## Problem requirements:
Here are the records. Write out exactly the lines between the one holding "Task: Open More under Dispossessed" and the one holding "Given: Click total", inclusive.

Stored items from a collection
Segment Open

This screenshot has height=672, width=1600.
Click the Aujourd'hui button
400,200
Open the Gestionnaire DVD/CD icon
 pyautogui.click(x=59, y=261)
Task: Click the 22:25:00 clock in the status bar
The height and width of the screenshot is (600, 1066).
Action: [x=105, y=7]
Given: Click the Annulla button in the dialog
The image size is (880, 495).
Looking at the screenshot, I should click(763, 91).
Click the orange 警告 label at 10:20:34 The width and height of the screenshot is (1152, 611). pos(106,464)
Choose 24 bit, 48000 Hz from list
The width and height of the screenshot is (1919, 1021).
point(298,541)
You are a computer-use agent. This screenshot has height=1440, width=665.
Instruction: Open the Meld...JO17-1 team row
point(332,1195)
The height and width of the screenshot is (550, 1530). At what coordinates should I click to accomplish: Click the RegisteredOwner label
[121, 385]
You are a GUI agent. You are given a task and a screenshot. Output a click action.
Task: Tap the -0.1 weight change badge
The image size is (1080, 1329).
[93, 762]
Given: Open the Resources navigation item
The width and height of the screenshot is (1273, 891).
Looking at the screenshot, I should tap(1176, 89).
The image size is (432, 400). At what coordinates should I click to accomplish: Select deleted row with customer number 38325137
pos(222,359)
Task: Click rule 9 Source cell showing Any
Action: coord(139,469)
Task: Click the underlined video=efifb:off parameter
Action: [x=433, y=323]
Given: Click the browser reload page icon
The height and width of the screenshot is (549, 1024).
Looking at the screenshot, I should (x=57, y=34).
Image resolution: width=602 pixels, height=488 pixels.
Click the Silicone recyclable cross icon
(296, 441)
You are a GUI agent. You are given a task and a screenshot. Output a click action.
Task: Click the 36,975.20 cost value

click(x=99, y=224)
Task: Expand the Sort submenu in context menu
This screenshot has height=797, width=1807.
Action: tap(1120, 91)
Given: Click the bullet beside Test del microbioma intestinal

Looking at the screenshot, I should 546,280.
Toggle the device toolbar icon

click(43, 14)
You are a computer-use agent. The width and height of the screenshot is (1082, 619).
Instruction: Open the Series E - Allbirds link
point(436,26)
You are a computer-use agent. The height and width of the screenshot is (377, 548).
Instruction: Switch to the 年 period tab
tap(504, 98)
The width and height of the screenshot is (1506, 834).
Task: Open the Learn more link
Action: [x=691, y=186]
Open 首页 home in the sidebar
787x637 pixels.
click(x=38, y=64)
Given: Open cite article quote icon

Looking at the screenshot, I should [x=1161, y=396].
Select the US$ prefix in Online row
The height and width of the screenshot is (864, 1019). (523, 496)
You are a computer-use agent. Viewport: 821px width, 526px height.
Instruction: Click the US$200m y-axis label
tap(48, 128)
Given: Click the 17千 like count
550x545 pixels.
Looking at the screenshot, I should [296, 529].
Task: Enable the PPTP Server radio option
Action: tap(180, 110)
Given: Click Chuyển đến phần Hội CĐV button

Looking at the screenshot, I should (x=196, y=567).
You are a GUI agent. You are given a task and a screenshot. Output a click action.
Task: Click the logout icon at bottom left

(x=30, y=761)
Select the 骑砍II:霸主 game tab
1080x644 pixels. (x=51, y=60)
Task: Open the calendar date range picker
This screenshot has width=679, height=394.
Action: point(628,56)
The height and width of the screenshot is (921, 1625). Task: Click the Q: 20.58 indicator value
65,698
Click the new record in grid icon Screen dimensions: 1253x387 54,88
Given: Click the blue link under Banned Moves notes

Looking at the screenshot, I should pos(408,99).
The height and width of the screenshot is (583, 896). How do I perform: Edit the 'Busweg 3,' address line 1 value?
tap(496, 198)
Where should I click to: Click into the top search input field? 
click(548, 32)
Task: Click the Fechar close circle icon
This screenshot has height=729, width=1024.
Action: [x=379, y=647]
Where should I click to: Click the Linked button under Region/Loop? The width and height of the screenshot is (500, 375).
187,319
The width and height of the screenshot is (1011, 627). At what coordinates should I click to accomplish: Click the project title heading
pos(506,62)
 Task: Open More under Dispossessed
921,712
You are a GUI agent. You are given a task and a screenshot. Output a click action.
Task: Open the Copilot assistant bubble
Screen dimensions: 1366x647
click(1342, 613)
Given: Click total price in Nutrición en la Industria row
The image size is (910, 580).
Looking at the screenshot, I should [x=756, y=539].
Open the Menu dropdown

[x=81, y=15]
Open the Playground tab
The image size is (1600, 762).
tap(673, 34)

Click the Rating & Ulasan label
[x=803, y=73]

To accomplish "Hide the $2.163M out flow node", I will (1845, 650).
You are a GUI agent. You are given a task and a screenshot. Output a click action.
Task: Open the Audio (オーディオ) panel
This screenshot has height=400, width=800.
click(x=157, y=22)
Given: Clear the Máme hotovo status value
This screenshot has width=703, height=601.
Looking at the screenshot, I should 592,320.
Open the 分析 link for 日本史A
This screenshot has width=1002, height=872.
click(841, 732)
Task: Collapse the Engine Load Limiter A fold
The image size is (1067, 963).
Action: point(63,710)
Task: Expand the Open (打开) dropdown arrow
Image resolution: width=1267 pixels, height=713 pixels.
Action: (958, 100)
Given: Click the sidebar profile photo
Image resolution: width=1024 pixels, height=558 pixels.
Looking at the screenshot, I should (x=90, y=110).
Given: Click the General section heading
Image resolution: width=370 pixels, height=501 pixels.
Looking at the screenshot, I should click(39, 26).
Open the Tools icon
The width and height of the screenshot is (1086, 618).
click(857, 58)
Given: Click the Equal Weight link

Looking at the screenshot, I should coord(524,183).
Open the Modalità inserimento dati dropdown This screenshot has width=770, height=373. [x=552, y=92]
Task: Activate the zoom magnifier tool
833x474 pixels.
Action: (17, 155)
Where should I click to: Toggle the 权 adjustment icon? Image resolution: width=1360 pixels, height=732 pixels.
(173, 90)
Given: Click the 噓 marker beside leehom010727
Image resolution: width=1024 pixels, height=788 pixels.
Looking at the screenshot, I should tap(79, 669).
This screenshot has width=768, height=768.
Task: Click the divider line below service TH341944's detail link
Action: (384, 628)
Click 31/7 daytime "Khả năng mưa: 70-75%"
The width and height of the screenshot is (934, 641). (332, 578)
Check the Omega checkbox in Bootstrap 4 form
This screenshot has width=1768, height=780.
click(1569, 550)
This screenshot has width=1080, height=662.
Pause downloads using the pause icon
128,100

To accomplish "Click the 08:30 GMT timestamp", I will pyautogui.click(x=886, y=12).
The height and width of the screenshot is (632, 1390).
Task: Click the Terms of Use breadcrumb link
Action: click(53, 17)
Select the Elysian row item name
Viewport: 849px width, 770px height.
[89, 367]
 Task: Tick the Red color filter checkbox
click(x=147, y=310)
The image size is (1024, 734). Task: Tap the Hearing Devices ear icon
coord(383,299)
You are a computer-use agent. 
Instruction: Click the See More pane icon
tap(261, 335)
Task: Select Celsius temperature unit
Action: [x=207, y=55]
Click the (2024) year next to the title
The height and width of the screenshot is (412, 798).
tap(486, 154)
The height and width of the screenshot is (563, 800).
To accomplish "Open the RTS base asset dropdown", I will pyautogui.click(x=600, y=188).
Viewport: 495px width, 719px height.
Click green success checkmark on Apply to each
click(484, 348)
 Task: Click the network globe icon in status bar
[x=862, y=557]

Segment Closed

## Finished exercise:
 Task: Open More under Dispossessed
921,712
You are a GUI agent. You are given a task and a screenshot. Output a click action.
Task: Open the Copilot assistant bubble
Screen dimensions: 1366x647
click(1342, 613)
Given: Click total price in Nutrición en la Industria row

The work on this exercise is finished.